Editor’s note: Este artículo está traducido al español.

A trio of Nevada professors is working with NASA to investigate what drives life deep underground, hoping to create a better understanding of how ecosystems can thrive miles beneath the surface of Earth— and potentially on other planets.

Led by Desert Research Institute microbiologist Duane Moser, who is joined by UNLV microbiologist Brian Hedlund and UNR planetary scientist Wendy Calvin, the team will be looking at a phenomenon Moser has studied for decades: underground ecosystems powered by radiation instead of the sunlight that allows life as we know it.

The findings could help guide NASA’s search for life beneath the surfaces of other rocky planets, like Mars.

“Without all these things that we take for granted on this planet, you can’t really have a surface ecosystem on any body in the solar system that we’re aware of, so you have to go underground,” Moser said. “If you’re underground, the sun’s useless to you. You’ve got to come up with something completely different.”

The Nevada System of Higher Education secured a $750,000 grant from NASA’s Established Program to Stimulate Competitive Research for the study.

“By studying how radiation fuels life in underground environments on Earth, we can better target where and how to search for life on Mars and icy worlds,” said Eric Wilcox, the project director for Nevada NASA Established Program to Stimulate Competitive Research. “The work also has the potential to shed light on how life began on Earth, which is one of the most profound questions in science.”

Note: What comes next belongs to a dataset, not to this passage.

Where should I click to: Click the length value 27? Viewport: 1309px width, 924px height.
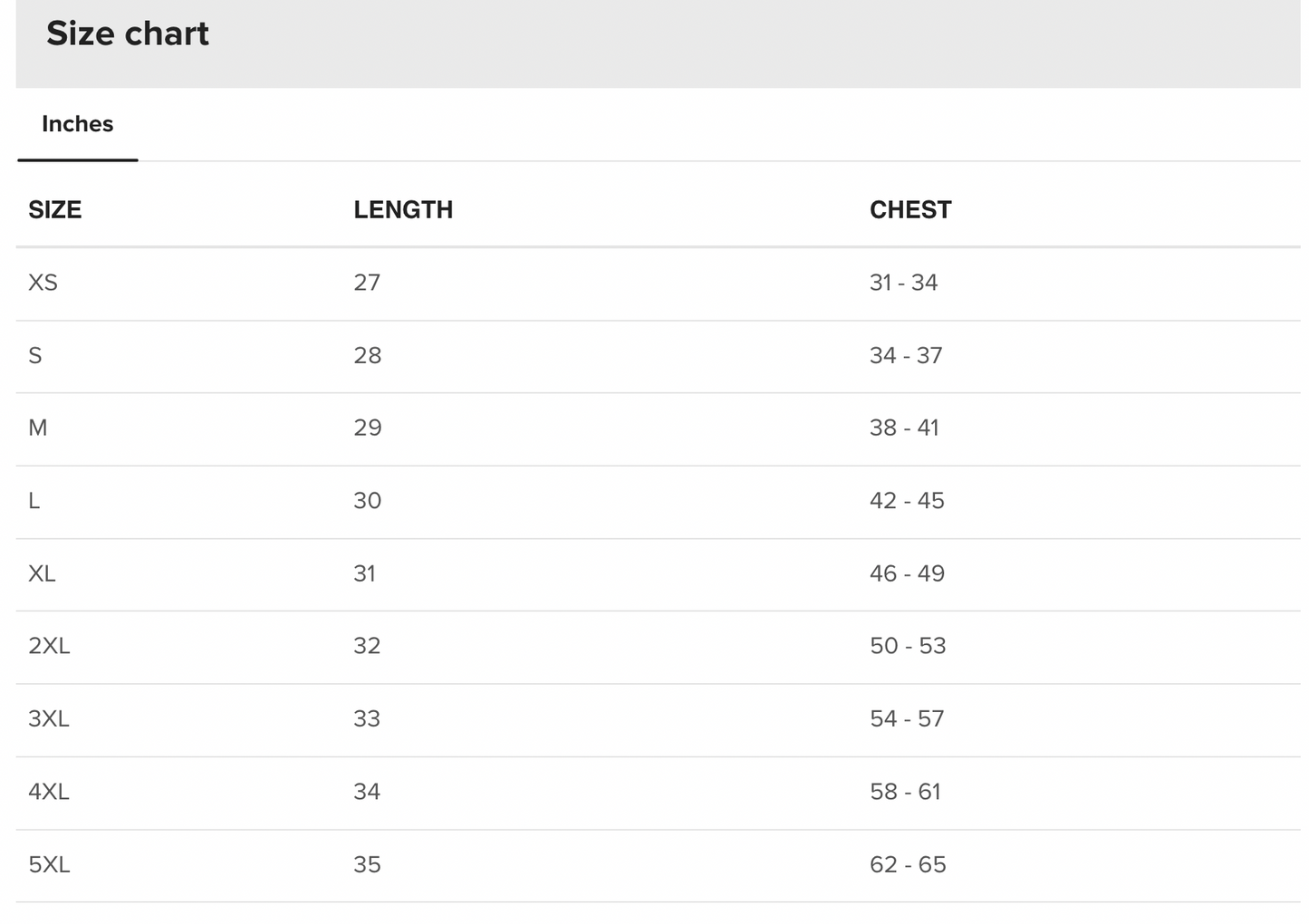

Moser was a postdoctoral researcher in 1997 when he traveled to South Africa to look for life forms in some of the world’s deepest mines. He had an opportunity to study more than 3 kilometers — or about 2 miles — beneath the surface, mainly in “ultradeep” gold mines where the rock is billions of years old.

At the time, scientists thought the biosphere — where any kind of living organism can be found on or near Earth — only extended about 10 to 100 meters beneath the surface, he said.

In subsurface environments like these African mines, scientists will drill boreholes. The extracted cores of rock provide a variety of critical information about what lies ahead or beneath — the presence of fractures, pressurized water or minerals such as gold.

Some of the holes drilled during Moser’s early project did produce water, which was hundreds of millions, or even billions, of years old, he said. To his surprise, it contained bacteria.

“We look at these ancient water samples, and we’re finding microbial life. They should be sterile — how could life be there,” he said. “We thought it was tens of meters. Here we are 2, 3, 4 kilometers underground, and we’re still finding life.”

Life as we know it on Earth depends on the sun. Plants, algae and some bacteria convert energy from sunlight into the energy needed for life-sustaining metabolism. Water splits during photosynthesis, breaking down into hydrogen and oxygen.

But the sun’s energy doesn’t reach 3 kilometers below the surface. And nature provides only so many sources of energy, Moser said.

The sun’s rays didn’t penetrate that far down in the South African gold mines, but the rock did contain uranium. The alpha radiation from the uranium, instead of the sun’s light, split water into hydrogen and oxygen compounds, Moser said. Microbes use these byproducts to survive in what are called radiolytic ecosystems.

Nevada is a long way from South Africa, but Moser and his colleagues will sample in locales that are close to home and that he said were just as good, like the Nevada Test Site.

Except for Earth, all known planetary surfaces are often too harsh for life. Many scientists believe that the best chance of finding extraterrestrial life in the solar system — microscopic aliens, as it were — is beneath the surface.

As miniscule and isolated as these life forms may be, they represent something great and even existential.

“I think what we’re really getting at is, is kind of the fundamentals of what life is. At its core, you need some source of energy that somehow can fuel the biosphere. We think we know. We look outside and we see cows and trees. We think we know what it is, but we actually don’t,” Hedlund said.

“Only by stepping back and thinking, ‘life can work this way, but life can also work that way’ — what’s in common, what are the basics?” he added. “And then how do we extend that to think about deeper time or deeper space?”